Student-led campout put divestment back on the table at Dalhousie | The Coast Halifax

Student-led campout put divestment back on the table at Dalhousie

There are no more excuses, Dal. It’s time to divest.

click to enlarge Student-led campout put divestment back on the table at Dalhousie
VIA SAHAR ATBAEI
Alex Ayton is a Divest Dal committee member, pictured here with other Dalhousie students protesting on the quad.

A few days ago I addressed the Dalhousie board of governors on an issue that hasn’t been discussed in that room for three years: fossil fuel divestment. Students made it impossible for the university to ignore the issue any longer by staging a week-long campout on the quad in front of the iconic Henry Hicks building—where Dalhousie's president's office is.

If you haven’t heard of Divest Dal, we’re a student-led group that has been advocating for Dalhousie University to divest from the world’s biggest oil, gas and coal companies: the main drivers of the climate crisis.

It now stands that 16 of the 17 hottest years on record have happened since 2000—which also so happens to be the birth year of Dalhousie’s freshmen who start in 2018.

With global warming approaching one degree Celsius above pre-industrial averages, we are already seeing the toll of climate-change fuelled events. Harvey, Irma, Jose, Ophelia and Maria: the names of hurricanes barrelling down on coastal communities. Or 861: the number of fires sparked this year in the forests of British Columbia. These disasters are increasing in frequency and severity and are not-so-gentle reminders of the toll of a fossil-fuelled world.

It’s the people who’ve done the least to cause the crisis that are the ones being hit first and worst: Indigenous communities, people of colour, people living on small island nations and northern communities. When we talk about climate change, for these communities we’re talking about survival—the difference between life and death, between having a home or seeking refuge.

Despite this reality, major oil, gas and coal companies have enough carbon to send us on a path of well over five degrees of global warming. Unless we act boldly and swiftly, these companies will burn it.

The good news is that the landmark Paris climate agreement affirms we must stay within 1.5 degrees of global warming if we want to have a shot at a livable climate, and that means we need to keep 85 percent of fossil fuels in the ground.

This reality has investors all over the world thinking about climate change, because in a carbon-constrained world, making a bet on oil, gas and coal is a bad one at best, and there’s data to prove it.

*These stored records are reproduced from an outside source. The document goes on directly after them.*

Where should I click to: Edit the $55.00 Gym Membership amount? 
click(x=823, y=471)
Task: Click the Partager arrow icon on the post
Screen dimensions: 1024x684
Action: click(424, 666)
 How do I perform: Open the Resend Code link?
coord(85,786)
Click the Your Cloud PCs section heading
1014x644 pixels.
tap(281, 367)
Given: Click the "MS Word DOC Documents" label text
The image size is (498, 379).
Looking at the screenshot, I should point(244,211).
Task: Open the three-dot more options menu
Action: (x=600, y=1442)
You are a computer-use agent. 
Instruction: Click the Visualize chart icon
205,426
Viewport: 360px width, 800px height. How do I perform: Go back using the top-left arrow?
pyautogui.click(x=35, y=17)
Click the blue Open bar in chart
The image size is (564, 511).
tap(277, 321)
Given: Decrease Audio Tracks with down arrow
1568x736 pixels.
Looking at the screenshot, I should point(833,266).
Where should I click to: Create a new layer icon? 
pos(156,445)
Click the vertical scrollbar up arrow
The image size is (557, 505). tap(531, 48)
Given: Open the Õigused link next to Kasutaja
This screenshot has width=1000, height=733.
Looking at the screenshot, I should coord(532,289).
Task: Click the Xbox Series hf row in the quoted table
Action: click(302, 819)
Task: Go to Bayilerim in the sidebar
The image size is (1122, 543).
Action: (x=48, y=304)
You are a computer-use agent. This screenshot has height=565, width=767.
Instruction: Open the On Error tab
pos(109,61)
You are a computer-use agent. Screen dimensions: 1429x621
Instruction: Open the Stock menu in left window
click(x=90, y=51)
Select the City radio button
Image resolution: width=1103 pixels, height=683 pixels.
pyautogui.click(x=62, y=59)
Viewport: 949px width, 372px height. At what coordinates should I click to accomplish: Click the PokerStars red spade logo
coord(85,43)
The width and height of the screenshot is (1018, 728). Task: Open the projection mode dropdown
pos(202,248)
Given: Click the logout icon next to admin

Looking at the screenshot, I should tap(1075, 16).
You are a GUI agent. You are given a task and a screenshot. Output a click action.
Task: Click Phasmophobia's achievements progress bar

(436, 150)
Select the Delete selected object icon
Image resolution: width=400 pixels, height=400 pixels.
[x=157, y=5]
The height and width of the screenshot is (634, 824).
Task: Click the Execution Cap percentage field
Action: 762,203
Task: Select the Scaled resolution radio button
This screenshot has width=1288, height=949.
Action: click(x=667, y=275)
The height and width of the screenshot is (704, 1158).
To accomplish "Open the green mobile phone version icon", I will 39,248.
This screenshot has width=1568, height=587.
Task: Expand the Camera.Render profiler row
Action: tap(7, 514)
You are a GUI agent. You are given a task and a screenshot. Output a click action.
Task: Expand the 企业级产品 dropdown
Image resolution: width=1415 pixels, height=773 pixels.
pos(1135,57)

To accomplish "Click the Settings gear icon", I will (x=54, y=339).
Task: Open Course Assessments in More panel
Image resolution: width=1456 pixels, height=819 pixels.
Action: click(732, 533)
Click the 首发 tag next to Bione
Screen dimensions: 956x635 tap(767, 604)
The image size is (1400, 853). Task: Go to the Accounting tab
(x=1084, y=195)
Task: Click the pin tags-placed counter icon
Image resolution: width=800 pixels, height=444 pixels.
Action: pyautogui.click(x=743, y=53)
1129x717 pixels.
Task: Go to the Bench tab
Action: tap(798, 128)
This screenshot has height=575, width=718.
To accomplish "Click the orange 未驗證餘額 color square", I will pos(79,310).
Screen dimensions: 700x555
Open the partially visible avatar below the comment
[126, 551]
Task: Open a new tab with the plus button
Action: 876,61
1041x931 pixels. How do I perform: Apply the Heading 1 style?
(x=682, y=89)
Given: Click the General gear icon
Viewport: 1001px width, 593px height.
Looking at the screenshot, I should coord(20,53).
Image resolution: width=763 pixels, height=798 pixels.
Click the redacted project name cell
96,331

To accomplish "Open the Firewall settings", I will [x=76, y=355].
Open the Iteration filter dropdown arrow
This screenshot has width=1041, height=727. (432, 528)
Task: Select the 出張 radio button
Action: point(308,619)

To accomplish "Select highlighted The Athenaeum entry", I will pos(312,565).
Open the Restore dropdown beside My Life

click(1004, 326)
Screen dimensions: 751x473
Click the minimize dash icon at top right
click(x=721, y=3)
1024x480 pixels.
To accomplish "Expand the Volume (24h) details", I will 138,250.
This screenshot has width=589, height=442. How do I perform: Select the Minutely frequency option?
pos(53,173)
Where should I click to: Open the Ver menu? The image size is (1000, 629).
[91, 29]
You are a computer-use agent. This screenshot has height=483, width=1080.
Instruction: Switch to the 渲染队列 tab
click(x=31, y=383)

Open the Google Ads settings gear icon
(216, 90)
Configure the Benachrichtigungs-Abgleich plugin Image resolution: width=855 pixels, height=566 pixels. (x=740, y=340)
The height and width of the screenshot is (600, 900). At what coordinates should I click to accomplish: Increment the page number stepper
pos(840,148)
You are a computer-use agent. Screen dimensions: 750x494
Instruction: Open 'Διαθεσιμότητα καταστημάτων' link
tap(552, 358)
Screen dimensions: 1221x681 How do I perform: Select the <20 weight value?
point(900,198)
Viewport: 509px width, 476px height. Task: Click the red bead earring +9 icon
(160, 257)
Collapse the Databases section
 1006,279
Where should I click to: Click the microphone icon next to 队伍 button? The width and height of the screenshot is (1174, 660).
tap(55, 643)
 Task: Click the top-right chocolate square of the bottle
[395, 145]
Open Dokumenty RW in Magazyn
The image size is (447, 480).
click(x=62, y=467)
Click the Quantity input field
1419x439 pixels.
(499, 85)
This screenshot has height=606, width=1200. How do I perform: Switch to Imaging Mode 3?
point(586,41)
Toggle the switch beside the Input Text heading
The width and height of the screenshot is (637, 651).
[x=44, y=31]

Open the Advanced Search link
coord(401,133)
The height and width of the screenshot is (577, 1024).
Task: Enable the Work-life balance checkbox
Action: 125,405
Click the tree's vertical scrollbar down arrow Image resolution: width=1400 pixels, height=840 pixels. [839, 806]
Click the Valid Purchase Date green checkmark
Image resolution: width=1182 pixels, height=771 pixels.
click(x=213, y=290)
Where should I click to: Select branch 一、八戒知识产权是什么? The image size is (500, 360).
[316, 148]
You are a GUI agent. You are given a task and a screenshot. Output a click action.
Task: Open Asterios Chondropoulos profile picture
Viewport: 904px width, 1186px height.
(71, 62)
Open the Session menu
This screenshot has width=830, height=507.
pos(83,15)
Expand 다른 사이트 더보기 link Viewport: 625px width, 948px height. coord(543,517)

Ask Genus Capital, a Canadian asset management firm that specializes in fossil-free portfolios and whose multi-year research shows that divested funds perform just as well, if not better, than regular ones. Or, ask the 800-plus institutions—including universities, municipalities, pension funds and even the world's largest sovereign wealth fund—who’ve divested a combined $5.5 trillion dollars.

At the end of the day, remaining invested in these companies holds us back from moving towards a 100-percent renewable energy economy that works for all. We shouldn’t be investing in a sunset industry, we should be investing in climate-saving renewable energy.

On January 21, 1986, Dalhousie took a stand against the oppressive Apartheid government in South Africa by divesting from companies complicit in the regime. They were urged to do so by the student union, the faculty association and Dalhousie’s senate.

Divestment has the support of the student union, the faculty association and the senate because we understand that climate change is the issue of our time.

Right now, Richard Florizone and Dalhousie’s board of governors hold the power to stand with the fossil fuel industry or to act boldly for climate justice.

There are no more excuses, Dal. It’s time to divest.